We offer internet Data Transfer in two flavors: Premium and Standard Tier. Premium Tier is the default networking choice, and provides global routing within Google’s network backbone, for strong security, performance and reliability. Standard Tier relies heavily on the public internet. VMs operating on Premium Tier have a 99.99% availability SLA (~4 mins/month downtime), and latency is generally better than Standard Tier. Additionally, traffic traveling within Google’s backbone is protected from threats in the public internet.
On the other hand, Standard Tier is a cost-effective solution for customers who care about optimizing workloads locally within a region. It’s a great option for reducing a customer’s total cost of ownership (TCO) while still offering key networking services. To further enhance its value proposition, we launched several exciting updates to Standard Tier in 2023:
Introducing 99.9% availability SLA for Standard Tier
Network reliability is a critical consideration for customers who want to ensure a consistently high-quality application experience for users. We are excited to now offer a three-nines (99.9%) availability SLA for Standard Tier internet Data Transfer. This complements Premium Tier’s existing four-nines (99.99%) availability SLA.
How is the 99.9% availability SLA defined?
With the Standard Tier availability SLA, a customer should experience at least 99.9% of “good minutes” within a month, where a “bad minute” refers to a loss of external connectivity to the VM (i.e., 100% packet loss). This translates to a cap of ~43 bad minutes per month. If we miss this commitment, we are liable to financial credits as dictated in the SLA documentation.
What does the SLA cover?
This SLA covers traffic within Google’s network i.e., from a VM to Google’s network edge, as shown in the diagram below. After the packet leaves Google’s network, it is no longer covered by the SLA, as the service is dependent on third-party ISPs.
Standard Tier is designed to resist failures
We are confident in the resiliency of Standard Tier because it is designed with redundancy and failure protection in mind. While Standard Tier packets always default to Google’s nearest edge Point of Presence (PoP), we protect against a single point of failure.
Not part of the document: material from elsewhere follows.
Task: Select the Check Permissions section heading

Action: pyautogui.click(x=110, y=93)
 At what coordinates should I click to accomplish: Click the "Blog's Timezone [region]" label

We do so by peering redundant transit providers in case one fails, and maintaining redundant links to each provider.
In the worst-case scenario, even if the entire edge metro near your workload were to fail, the packets would fail over to Premium Tier and transfer out via another nearby metro. The workload’s availability would not be impacted.
Standard Tier also helps ensure that incoming packets reach their destination, even if one path fails. For packets that enter into a Google Cloud region, we announce specific prefixes to local transit providers so incoming traffic passes into them by default. However, if both transit providers were to fail, then traffic would re-route to more general summary routes that we announce globally. These allow packets to ingress from another edge metro and reach their destination over Google’s network backbone.
Learn more
Standard Tier Data Transfer is a great option for cost-sensitive customers. Click here to learn more about it, or choose it as an option when you create your next project, VM instance, or Regional Load Balancer in the Google Cloud console.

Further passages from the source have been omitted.